Dimapur, Jan 11 (MExN): The Tikhir Tribal Council (TTC) in response to a recent YAA press statement that Yimchunger consists of six dialects (Langa, Tikhir, Chirr, Mukhor, Longphor and Phulungri) has issued a refutation on these ‘cultural points’.
The TTC through its Vice President R Joseph Tikhir stated that Langa is not a dialect but the location of the first organized settlement of the Yimchunger. “Likewise, if as the Yimchungers claim, Langa is a dialect, then Tikhir, Chirr and Mukhor cannot be considered a dialect but rather Taimiphu and Tongkhin should be considered as dialects as these were the first organized settlement place of the Tikhir, Chirr and Mukhor tribes.”
Stating that Christianity came to the Tikhirs through the Yimchungers and indirectly through the Aos, the council asserted that Ao and Yimchunger pastors were sent by the Yimchungers to Tikhir villages to convert the pagan Tikhirs to Christianity. “These villages were affiliated to the Yimchunger Baptist Churches Association without the knowledge and consent of the villagers. In this way the whole of the Tikhir villages came under this association, whereas the innocent villagers had converted to Christianity to save their souls by following the doctrines of Christianity, not suspecting the foul and suppressive motives of the Yimchungers” the council maintained. “After accomplishing this plan”, the Yimchungers moved for complete subjugation of the Tikhir, politically and socially. In follow-up action to this plan, after Nagaland attained statehood, Tikhir villages were broken up into three Assembly Constituencies in such a way that in none of the constituencies the Tikhirs were in majority, thereby completely annihilating the Tikhirs’ political future, the TTC asserted adding that “they then had a free hand in wiping out the basic constitutional rights of the Tikhirs at the state government level as well as in all the important Naga non-governmental organizations”.
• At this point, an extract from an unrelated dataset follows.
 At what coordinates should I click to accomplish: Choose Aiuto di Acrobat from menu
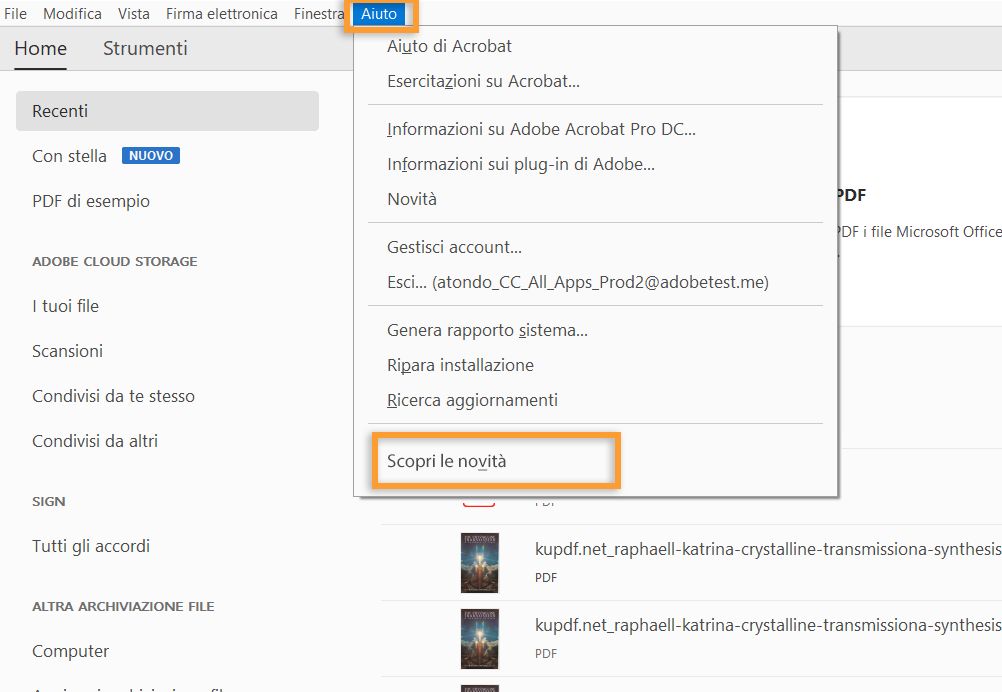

The TTC and TSU advised that the following books be referred to on the ‘historical facts’ of the two communities: Burma Census report 1911(Prof. C. Smith) Anthropological South-East Asia Minor Map, The Patkai Nagas (Maj. Gen. SC Sardeshpande) Origin and Culture of Nagas (RR Shimray), Political Evolution of Nagaland (Dr. Chandrika Singh), Nagaland Untold Story (S.C. Dev.), ‘SCRA’ Naga (J.H. Hutton), The Sema Nagas (J.H. Hutton), Nagaland District Gazetteer (B.B. Ghosh), The Nagas of Burma (Jamie Saul) and Census of India 1961,1971,9181,1991 & 2001 etc.